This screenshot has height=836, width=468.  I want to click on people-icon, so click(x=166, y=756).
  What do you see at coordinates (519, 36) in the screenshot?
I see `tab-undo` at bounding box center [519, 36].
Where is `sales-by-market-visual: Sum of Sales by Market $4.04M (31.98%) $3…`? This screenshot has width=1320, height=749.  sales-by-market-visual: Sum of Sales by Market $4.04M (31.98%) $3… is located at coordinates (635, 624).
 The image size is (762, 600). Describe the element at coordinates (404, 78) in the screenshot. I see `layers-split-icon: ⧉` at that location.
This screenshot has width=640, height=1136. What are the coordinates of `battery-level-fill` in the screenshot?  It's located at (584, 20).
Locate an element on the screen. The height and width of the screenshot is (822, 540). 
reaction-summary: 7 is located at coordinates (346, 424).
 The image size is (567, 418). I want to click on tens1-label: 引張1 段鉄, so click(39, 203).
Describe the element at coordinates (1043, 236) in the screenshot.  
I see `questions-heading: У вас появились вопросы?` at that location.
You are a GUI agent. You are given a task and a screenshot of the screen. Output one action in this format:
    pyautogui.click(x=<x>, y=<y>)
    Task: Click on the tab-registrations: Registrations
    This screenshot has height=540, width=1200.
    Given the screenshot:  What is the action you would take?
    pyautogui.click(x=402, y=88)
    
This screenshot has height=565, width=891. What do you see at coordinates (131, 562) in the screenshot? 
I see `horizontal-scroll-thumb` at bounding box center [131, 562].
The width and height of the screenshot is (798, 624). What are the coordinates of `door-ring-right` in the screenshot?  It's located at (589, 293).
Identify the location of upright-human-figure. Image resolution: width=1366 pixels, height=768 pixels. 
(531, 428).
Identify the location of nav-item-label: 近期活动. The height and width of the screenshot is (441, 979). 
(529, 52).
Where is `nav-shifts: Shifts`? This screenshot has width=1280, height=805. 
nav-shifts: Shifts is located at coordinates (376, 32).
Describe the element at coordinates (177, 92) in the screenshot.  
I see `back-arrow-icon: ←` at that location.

————

#### [Request]
Give the stretch of the records above, from the line containing "This screenshot has width=640, height=1136." through the line containing "pyautogui.click(x=402, y=88)", as a numbered list. Skip any blank lines.

#### [Problem solution]
1. This screenshot has width=640, height=1136. What are the coordinates of `battery-level-fill` in the screenshot?  It's located at (584, 20).
2. Locate an element on the screen. The height and width of the screenshot is (822, 540). 
3. reaction-summary: 7 is located at coordinates (346, 424).
4.  The image size is (567, 418). I want to click on tens1-label: 引張1 段鉄, so click(39, 203).
5. Describe the element at coordinates (1043, 236) in the screenshot.  
6. I see `questions-heading: У вас появились вопросы?` at that location.
7. You are a GUI agent. You are given a task and a screenshot of the screen. Output one action in this format:
8.     pyautogui.click(x=<x>, y=<y>)
9.     Task: Click on the tab-registrations: Registrations
10.     This screenshot has height=540, width=1200.
11.     Given the screenshot:  What is the action you would take?
12.     pyautogui.click(x=402, y=88)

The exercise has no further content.